What Should Be Noted When Taking Atenolol?

Atenolol, a beta blocker, is a prescription drug which is prescribed for the treatment of high blood pressure (hypertension) and chest pain (angina). The medication essentially slows down the heart rate, making it easier for the heart to keep up and not become overloaded.

The original purpose of the medication when it was developed in 1976 was to replace a medication called propranolol for the effective treatment of hypertension. Atenolol is preferred over propranolol because it does not have the same central nervous system side effects that propranolol does, because it does not pass through the blood-brain barrier.

It should be taken exactly as directed. Do not alter or skip a dose, and do not double up on it if you miss a dose, as this can cause Atenolol overdose. Symptoms include breath shortness, feeling dizzy or weak, fainting, seizure, or an unsteady heart rate. It is important that you take it with a full glass of water, at the same time each day so that the medication will always stay working in your system.

Although atenolol shows good results, there are several potential side effects.

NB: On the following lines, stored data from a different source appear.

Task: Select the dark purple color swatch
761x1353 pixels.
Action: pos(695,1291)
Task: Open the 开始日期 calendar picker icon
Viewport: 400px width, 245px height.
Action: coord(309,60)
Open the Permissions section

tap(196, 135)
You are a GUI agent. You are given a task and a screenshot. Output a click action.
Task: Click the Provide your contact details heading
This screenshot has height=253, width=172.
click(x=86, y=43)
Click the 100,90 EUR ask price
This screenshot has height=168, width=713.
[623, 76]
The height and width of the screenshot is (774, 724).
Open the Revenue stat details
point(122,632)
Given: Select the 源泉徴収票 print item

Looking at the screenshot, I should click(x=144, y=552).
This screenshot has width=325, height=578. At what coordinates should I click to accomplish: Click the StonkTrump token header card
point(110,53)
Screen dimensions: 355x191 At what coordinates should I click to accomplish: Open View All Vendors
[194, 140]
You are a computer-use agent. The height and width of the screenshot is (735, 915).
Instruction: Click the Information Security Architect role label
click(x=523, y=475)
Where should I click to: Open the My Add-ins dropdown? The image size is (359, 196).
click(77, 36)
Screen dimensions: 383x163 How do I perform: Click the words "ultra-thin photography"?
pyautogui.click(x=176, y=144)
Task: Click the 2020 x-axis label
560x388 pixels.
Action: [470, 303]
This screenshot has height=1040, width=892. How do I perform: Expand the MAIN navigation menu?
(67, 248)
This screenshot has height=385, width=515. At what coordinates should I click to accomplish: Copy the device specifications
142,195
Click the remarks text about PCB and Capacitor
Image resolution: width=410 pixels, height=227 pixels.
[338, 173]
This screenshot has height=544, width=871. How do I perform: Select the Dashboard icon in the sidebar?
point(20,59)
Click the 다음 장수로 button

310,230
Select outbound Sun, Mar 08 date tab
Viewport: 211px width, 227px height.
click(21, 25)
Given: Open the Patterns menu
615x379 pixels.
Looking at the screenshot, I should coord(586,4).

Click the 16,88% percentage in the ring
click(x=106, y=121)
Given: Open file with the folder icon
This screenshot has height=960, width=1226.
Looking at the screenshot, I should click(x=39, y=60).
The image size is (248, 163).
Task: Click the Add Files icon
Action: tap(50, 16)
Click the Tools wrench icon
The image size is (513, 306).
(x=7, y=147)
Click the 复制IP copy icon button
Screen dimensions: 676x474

Talk to your doctor if you experience sleeping difficulties (such as inability to fall asleep), or have been feeling more tired than usual. Some mild or moderate effects require that you discuss the problem with your doctor, but you may not need to seek emergency medical care. Atenolol can also cause nervousness or anxiety to occur, be sure to mention to your doctor if you have been experiencing either as a result of taking the drug. Seek emergency assistance if you experience a feeling of lightheadedness or fainting, shortness of breath, uneven heart rate or heart pounding/racing, sudden swelling of your feet or ankles, stomach pain, appetite loss nausea/vomiting or a discoloration of your skin or eyes (jaundice).

Patients who have had a history of bronchial asthma or hypothyroid disease should use extreme caution when taking this medication. Some conditions may interact with Atenolol(CAS: 29122-68-7) and cause complications. Vitamin supplements also might have an adverse effect on the benefits. For this reason, the patient should discuss any other medications taken regularly with the prescribing physician before taking it.